TO DO
Working from the top of the listing below, retype each line through the line containing "Tap the 00:00:21 countdown timer", both included, with no pictures.

Segment Open

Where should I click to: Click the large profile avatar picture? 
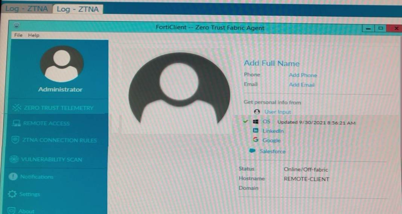[179, 92]
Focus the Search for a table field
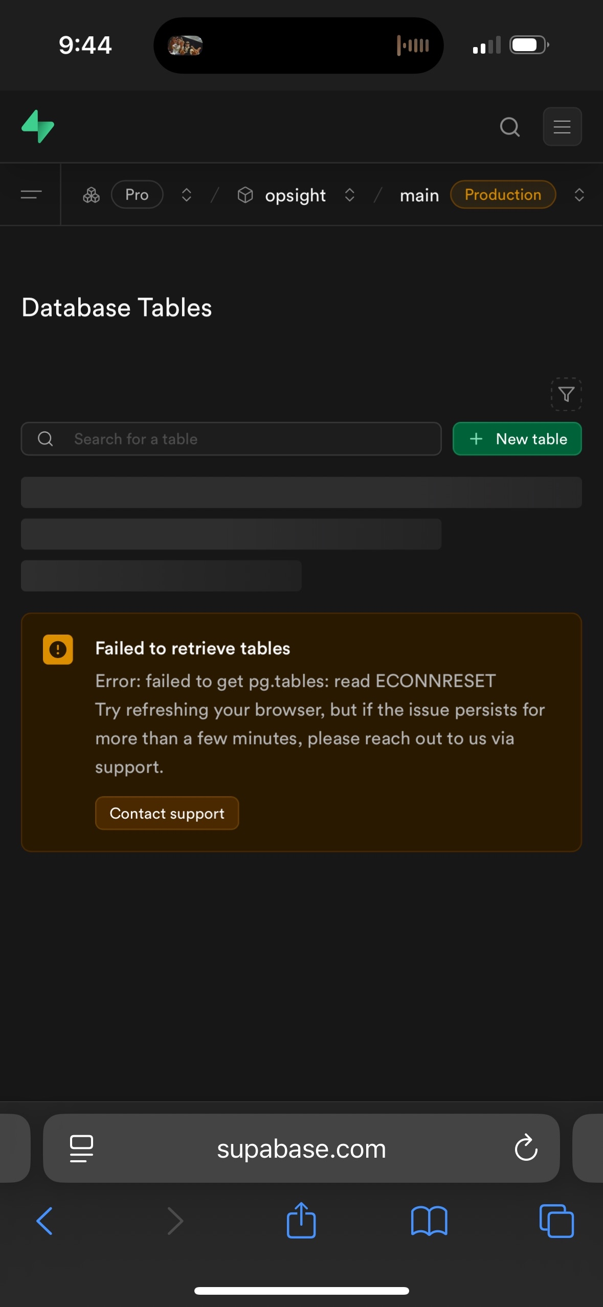603x1307 pixels. 231,439
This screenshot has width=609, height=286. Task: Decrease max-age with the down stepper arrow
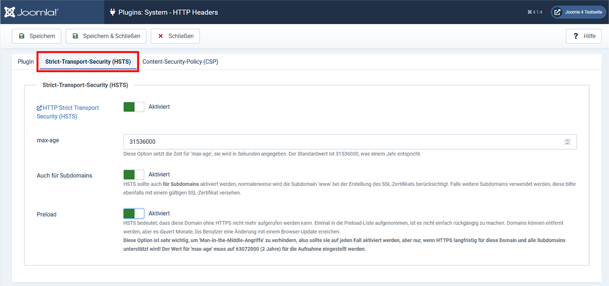click(568, 143)
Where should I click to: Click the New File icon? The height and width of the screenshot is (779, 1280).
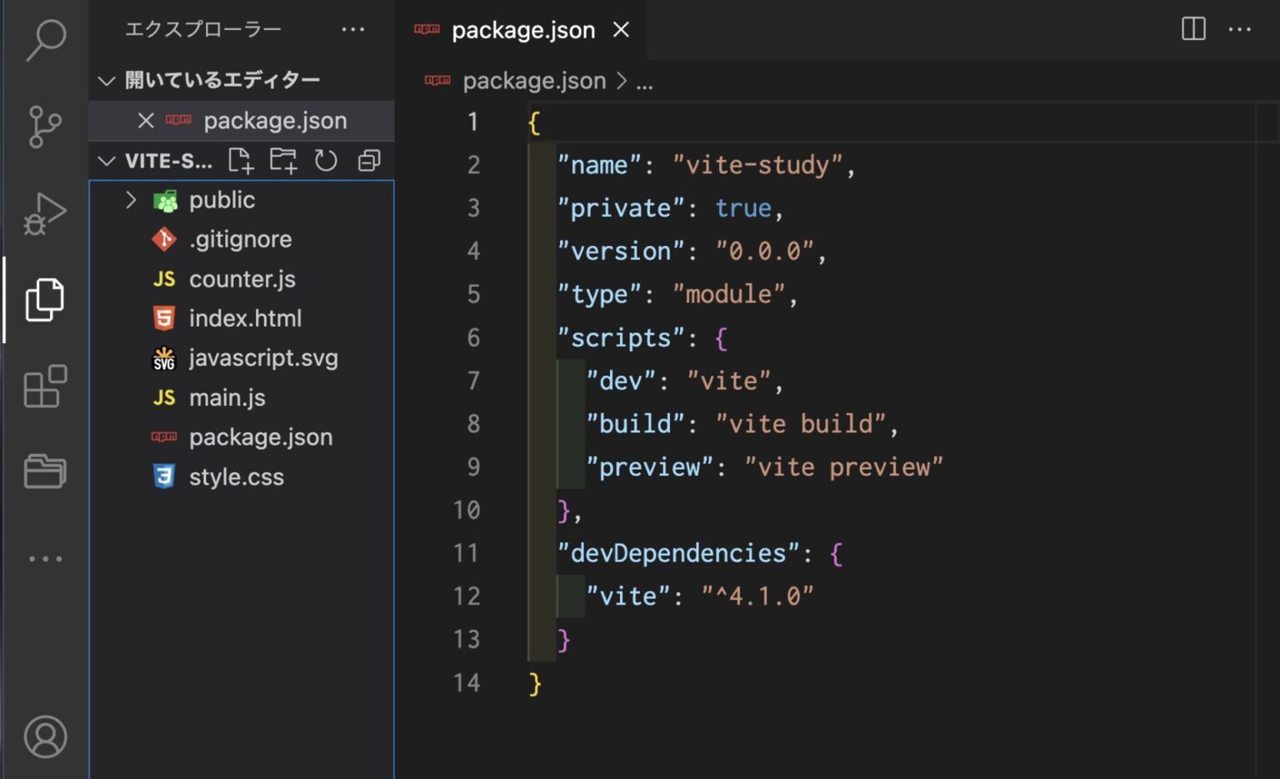(241, 160)
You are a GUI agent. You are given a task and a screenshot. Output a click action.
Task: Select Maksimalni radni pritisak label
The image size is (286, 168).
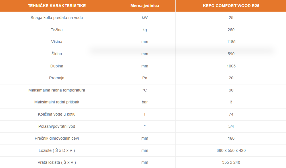pos(57,102)
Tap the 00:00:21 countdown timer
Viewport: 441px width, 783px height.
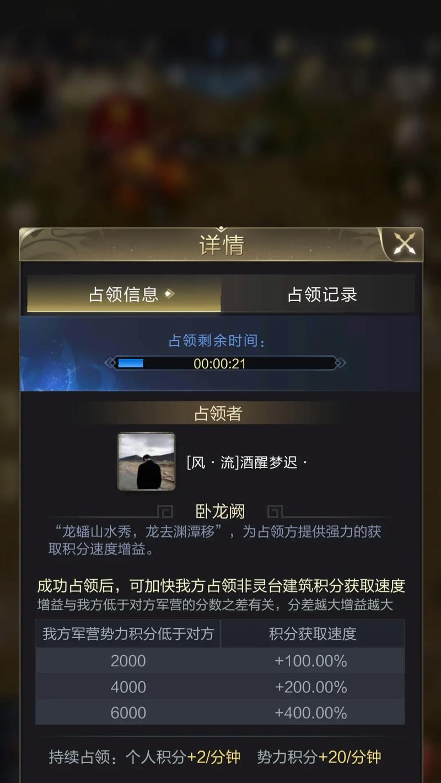[219, 363]
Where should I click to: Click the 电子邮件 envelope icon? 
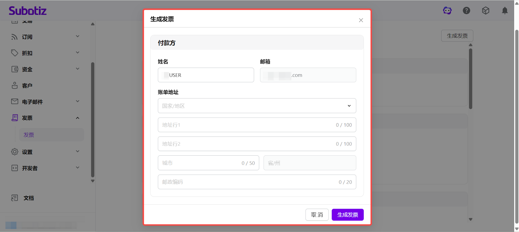[15, 101]
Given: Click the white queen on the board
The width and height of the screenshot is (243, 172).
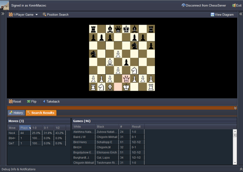Looking at the screenshot, I should (126, 79).

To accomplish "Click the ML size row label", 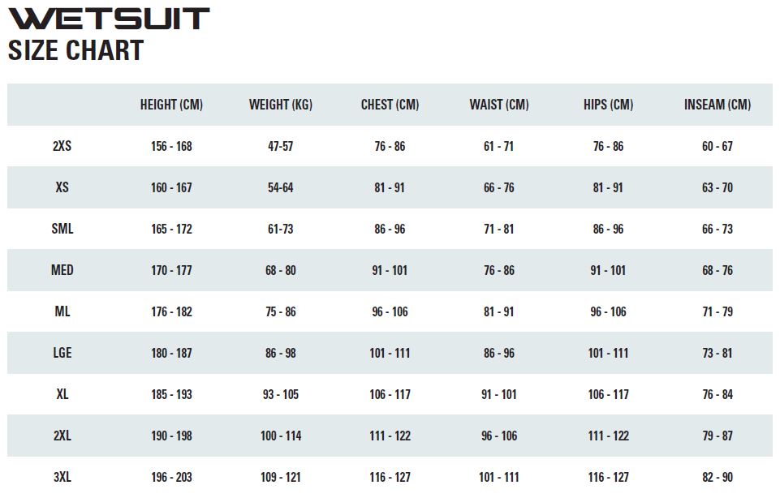I will [62, 311].
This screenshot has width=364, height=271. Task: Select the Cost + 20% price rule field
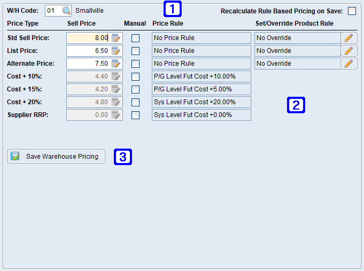click(201, 102)
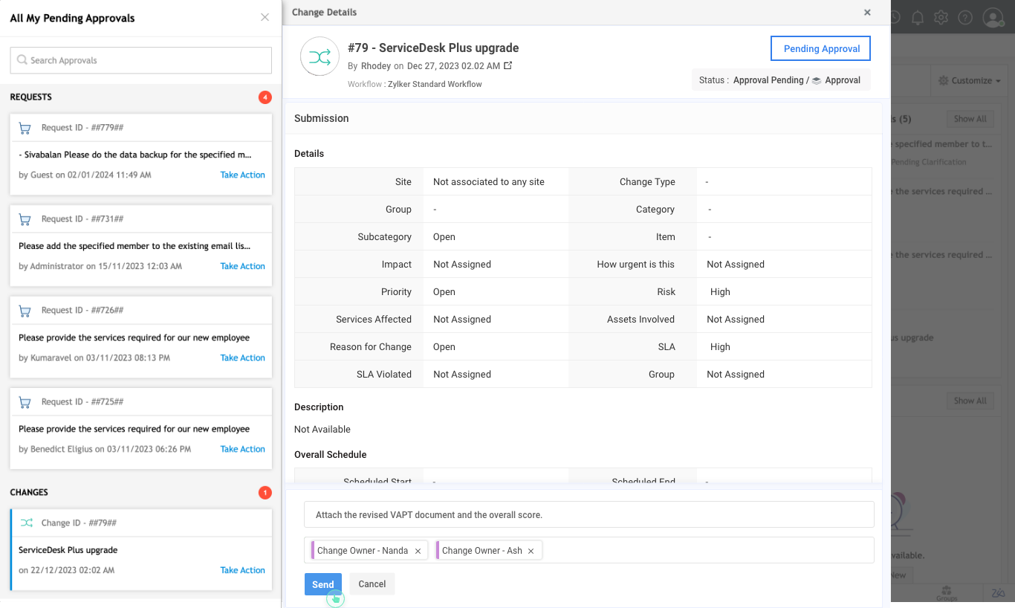Open the settings gear icon in header
This screenshot has height=608, width=1015.
point(941,17)
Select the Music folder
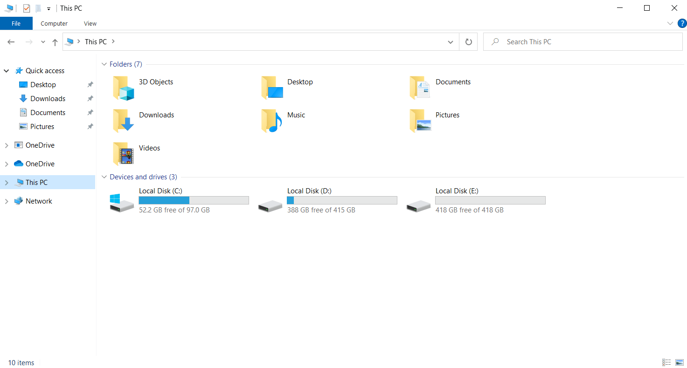The width and height of the screenshot is (687, 368). (297, 115)
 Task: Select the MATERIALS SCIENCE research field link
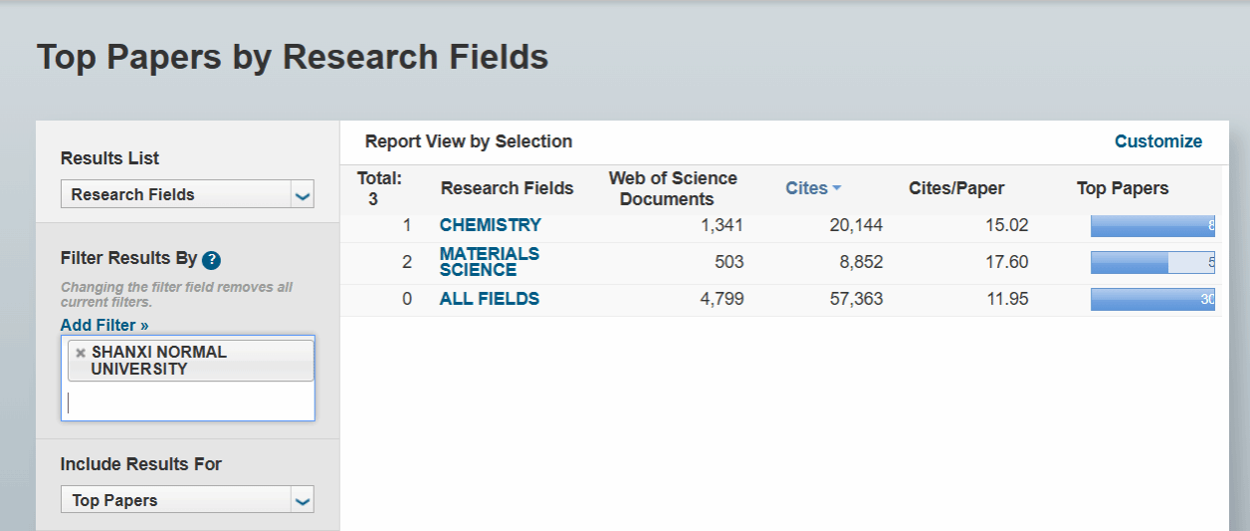click(x=489, y=262)
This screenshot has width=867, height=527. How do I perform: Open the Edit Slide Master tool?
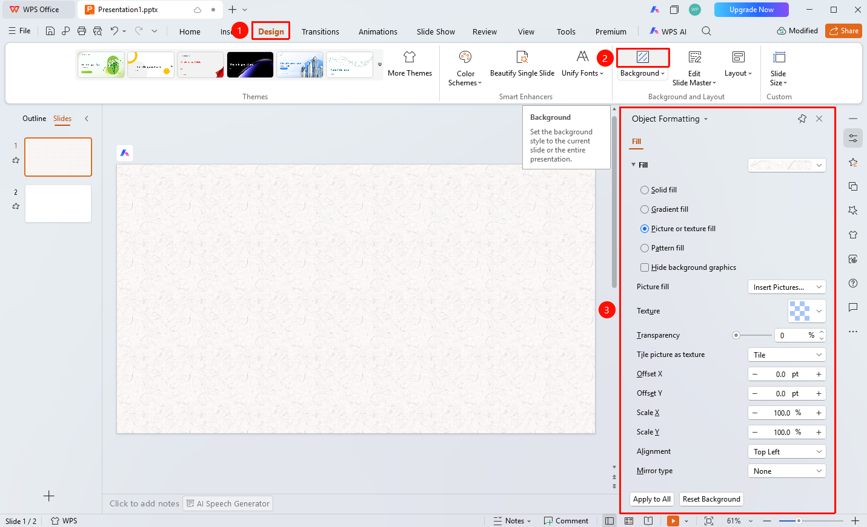point(694,68)
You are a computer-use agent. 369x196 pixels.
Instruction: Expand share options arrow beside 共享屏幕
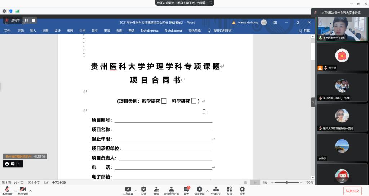tap(136, 191)
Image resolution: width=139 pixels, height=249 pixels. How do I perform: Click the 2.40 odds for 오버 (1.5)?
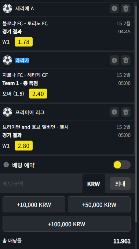pyautogui.click(x=38, y=94)
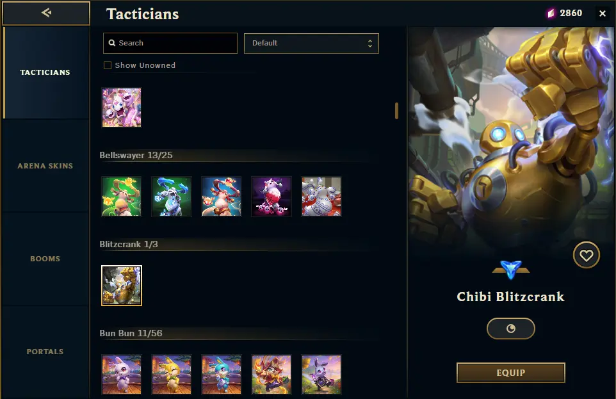Viewport: 616px width, 399px height.
Task: Focus the Search input field
Action: (170, 44)
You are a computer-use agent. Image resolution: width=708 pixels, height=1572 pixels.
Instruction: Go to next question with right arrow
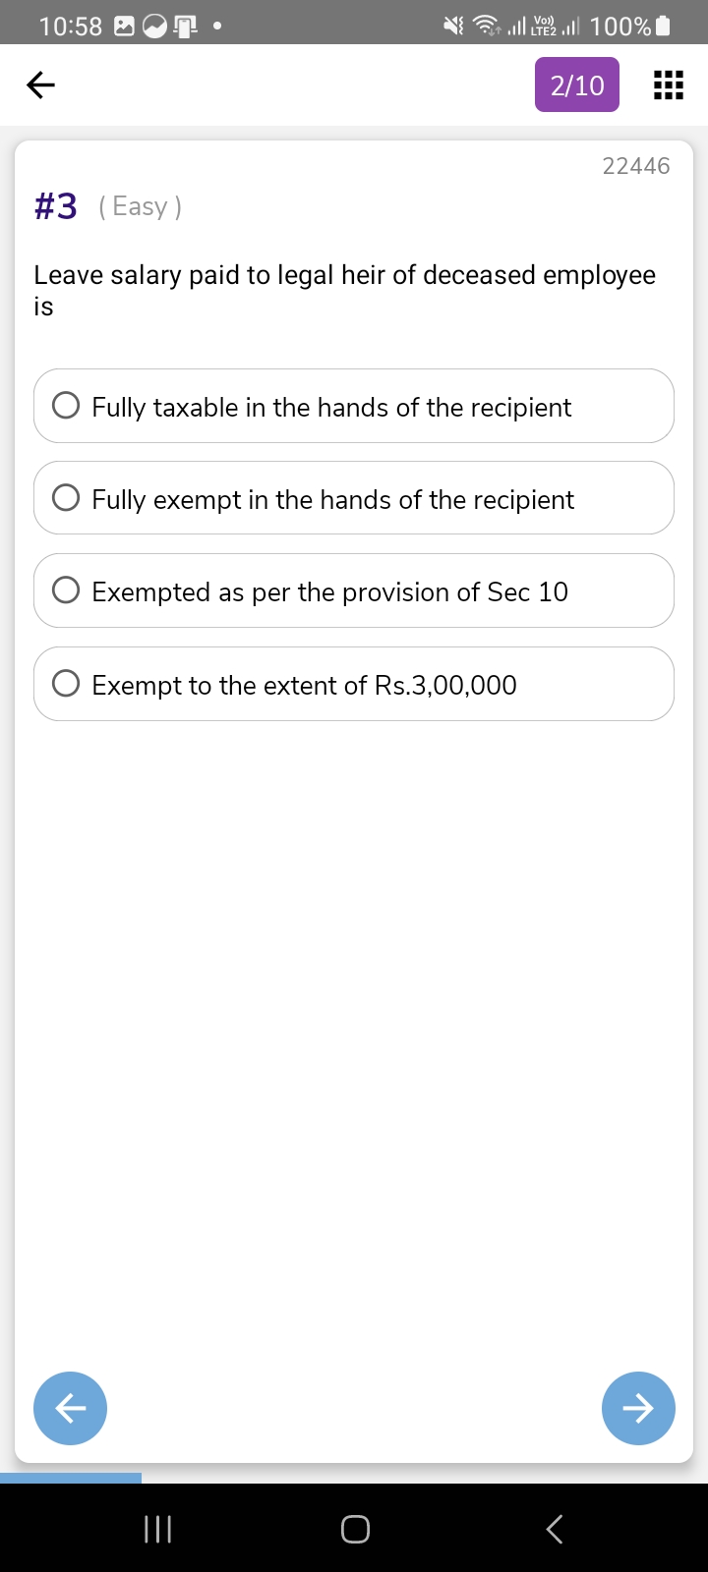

Segment Closed

WRITTEN RESPONSE
Where should I click to: Click the large profile avatar picture? 
[179, 92]
Focus the Search for a table field
603x1307 pixels. 231,439
This screenshot has width=609, height=286. Task: Decrease max-age with the down stepper arrow
click(568, 143)
Where should I click to: Click the New File icon? The height and width of the screenshot is (779, 1280).
(241, 160)
You are a GUI agent. You are given a task and a screenshot. Output a click action.
Task: Select Maksimalni radni pritisak label
The image size is (286, 168).
pos(57,102)
Tap the 00:00:21 countdown timer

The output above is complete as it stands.